[Extracted records start]
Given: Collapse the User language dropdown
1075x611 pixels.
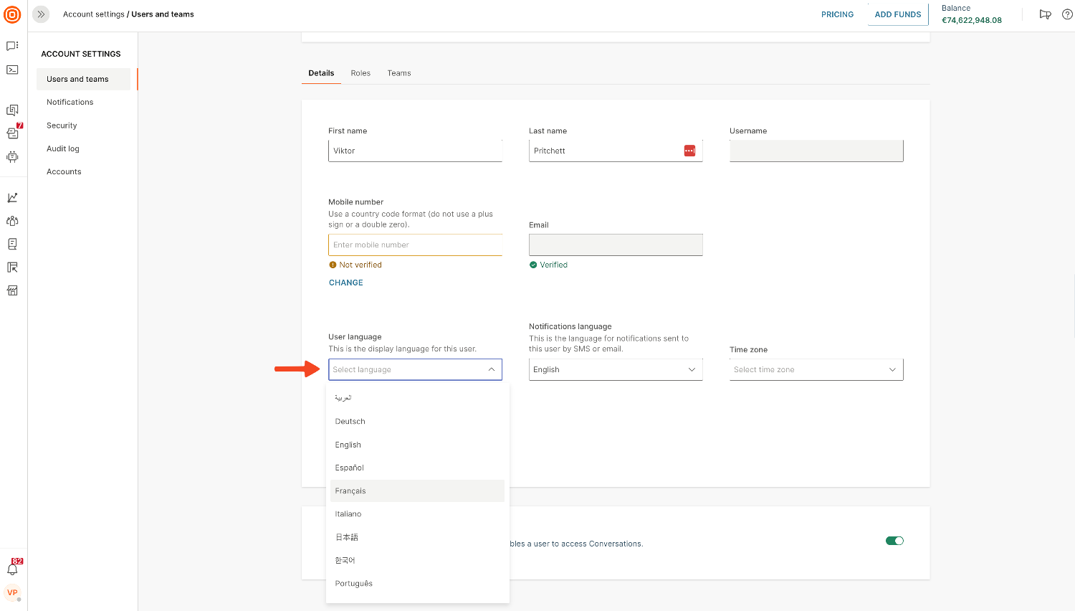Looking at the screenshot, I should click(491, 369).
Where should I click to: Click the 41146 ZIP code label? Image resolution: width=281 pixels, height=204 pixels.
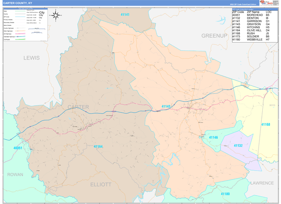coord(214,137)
[Extracted records end]
[Extracted records start]
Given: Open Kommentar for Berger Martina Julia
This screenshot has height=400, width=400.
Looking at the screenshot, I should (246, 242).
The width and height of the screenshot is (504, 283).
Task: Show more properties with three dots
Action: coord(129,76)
[Extracted records end]
▸ **Requirement**
Copy the material from the line with "Where should I" to the line with "coord(214,137)", including both of those lines, with no changes. Omit the pictures from your answer.

▸ **Solution for this task**
Where should I click to: Click the 41146 ZIP code label? Image resolution: width=281 pixels, height=204 pixels.
coord(214,137)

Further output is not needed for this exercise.